An investigation conducted by money.co.uk reveals that this could amount to a loss of £32m for roughly 196,766 students affected.
In all, there are over half a million students in private rental accommodation. The average rental deposit paid by students is currently £572 per year. This means that in total, there is nearly £300 million worth of student deposits taken on an annual basis.
What’s more, the number of students looking to enter further education is growing, as are the number of investors taking out landlord insurance for student properties.
Shockingly, the report reveals that four out of five students do not sign a photo inventory before they move in. This means that they have very little evidence on the condition of the property at the beginning of the agreement in comparison to the end.
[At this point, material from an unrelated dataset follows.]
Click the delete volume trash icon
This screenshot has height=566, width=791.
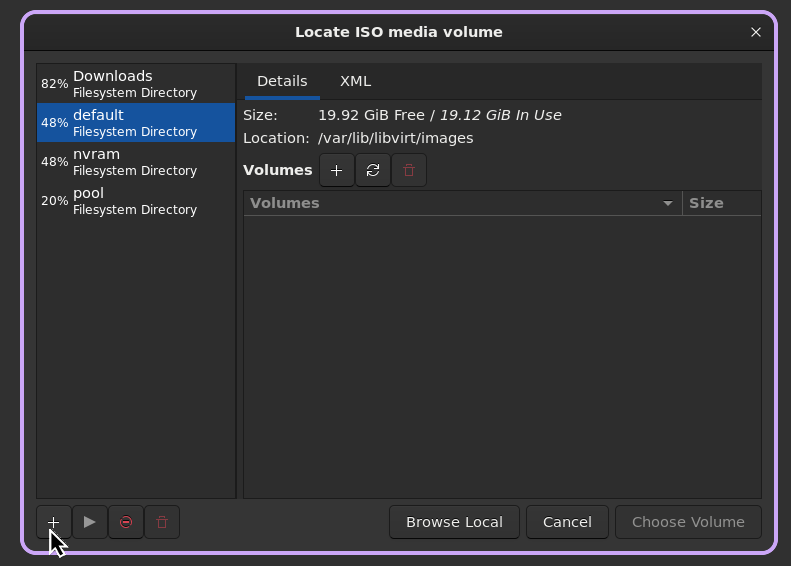coord(409,171)
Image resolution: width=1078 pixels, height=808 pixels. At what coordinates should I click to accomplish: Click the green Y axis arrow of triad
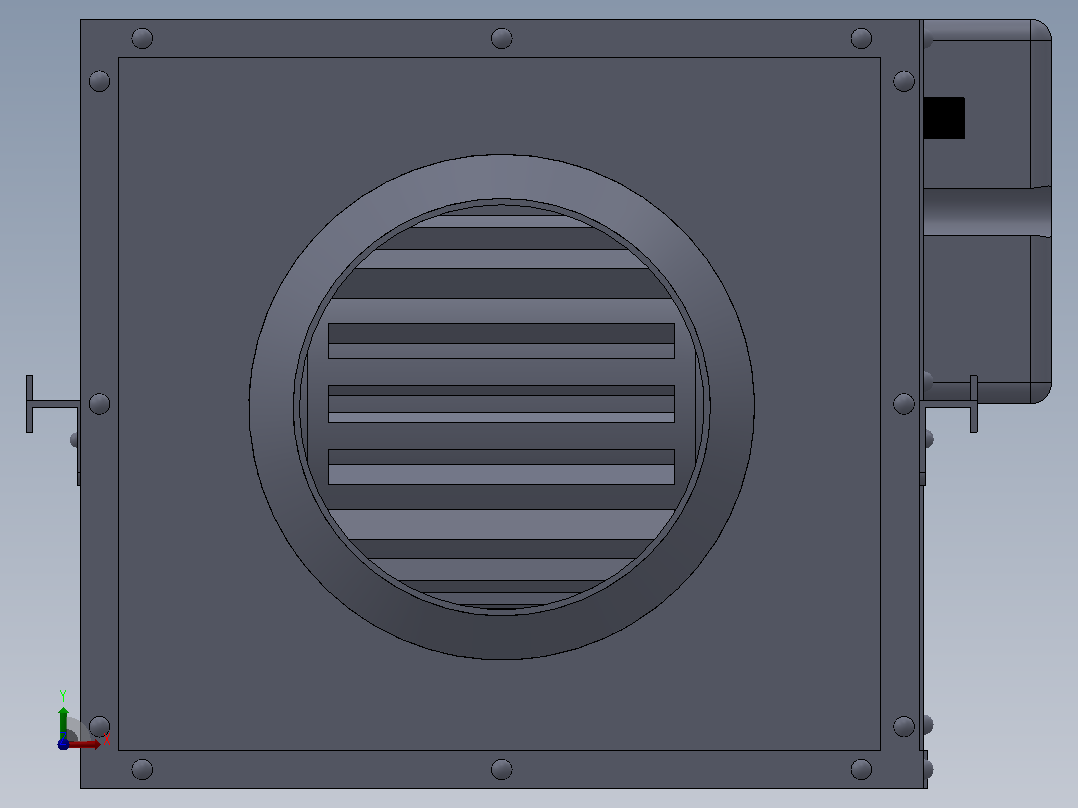pyautogui.click(x=63, y=721)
More than half of students polled said that they felt getting their entire deposit back would have been easier with a full photographic inventory.
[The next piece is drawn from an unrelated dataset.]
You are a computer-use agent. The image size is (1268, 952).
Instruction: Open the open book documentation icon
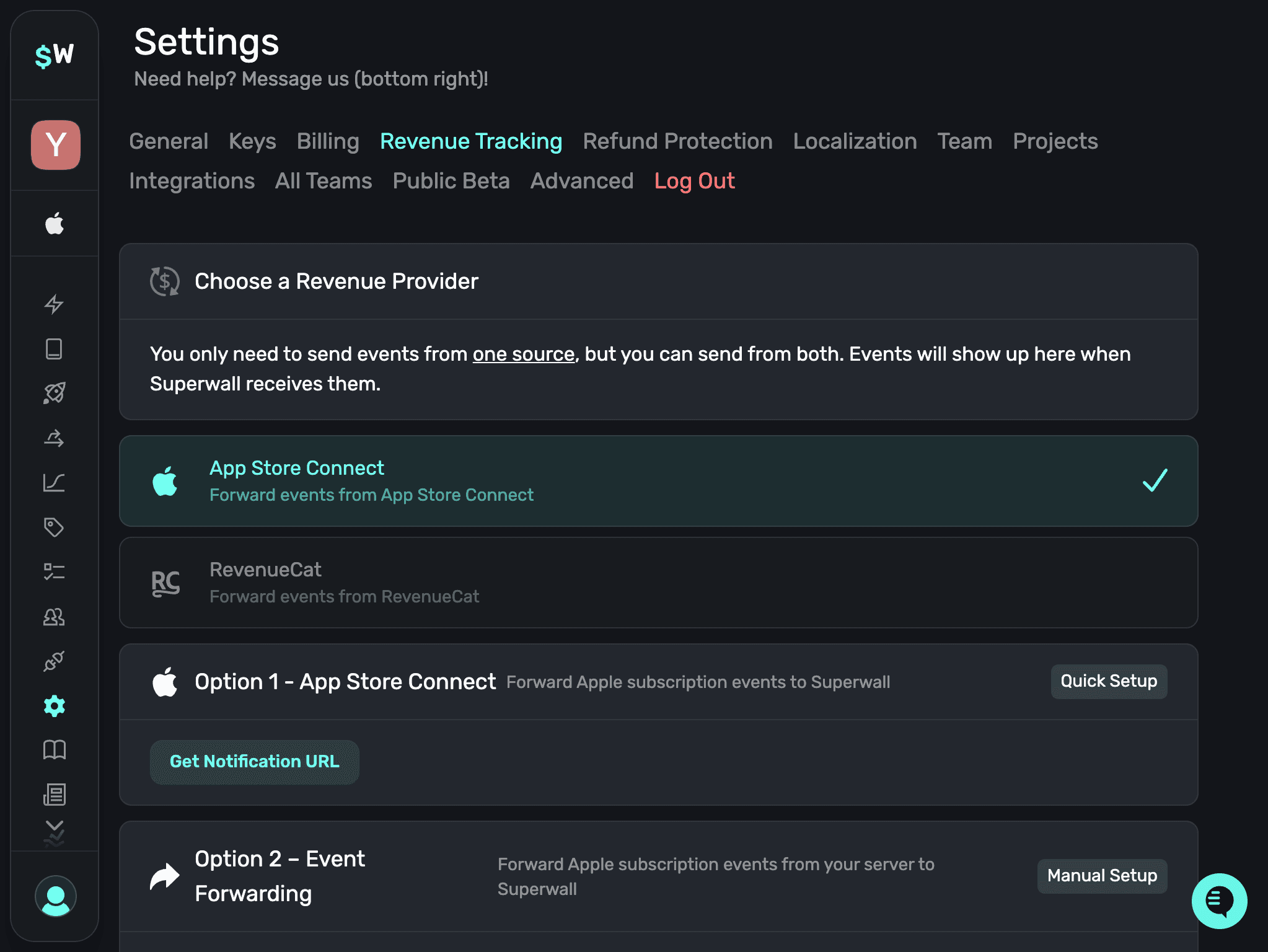pos(54,750)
Further data from the research indicates that the most common reason for landlords keeping some or all of a deposit was the cleanliness of a property. 52% of landlords questioned said they kept some money as they felt their student investment was not returned in a sufficiently clean state.
24% cited damage to fixtures and fittings as a reason, while 22% said that excessive wear and tear was a major issue. Only 5% of student property investors said that unpaid bills was the reason that they didn’t return a full tenancy deposit.
Somewhat worryingly, one in four students said that they did not receive details of the protection scheme in which their deposit was being held. One in ten claimed that their landlord did not even protect their cash! Landlords are reminded that it is a legal responsibility to deposit cash received on an assured shorthold tenancy agreement in a Government approved scheme within 30 days of receipt.
This prescribed information must be passed onto students within the same timeframe.
Hannah Maundrell, Editor in Chief money.co.uk, notes, ‘this will be the first time many students have rented their own place. There are so many things to think about but making sure your deposit is protected is key so you’re not left out of pocket when you move out. Landlords are not the enemy-students must make sure they keep the property in a decent state so there’s no reason for their landlord to keep their cash-this is money they’ll be relying on getting back.’
‘With over half a million students in private rented accommodation the scope for problems is huge. Without signing a photo inventory you run the risk of losing money every time you move out as it’s your word against your landlord’s if things go wrong. Student debt is already colossal and forfeiting your deposit is an unnecessary loss at the end of the year,’ she added.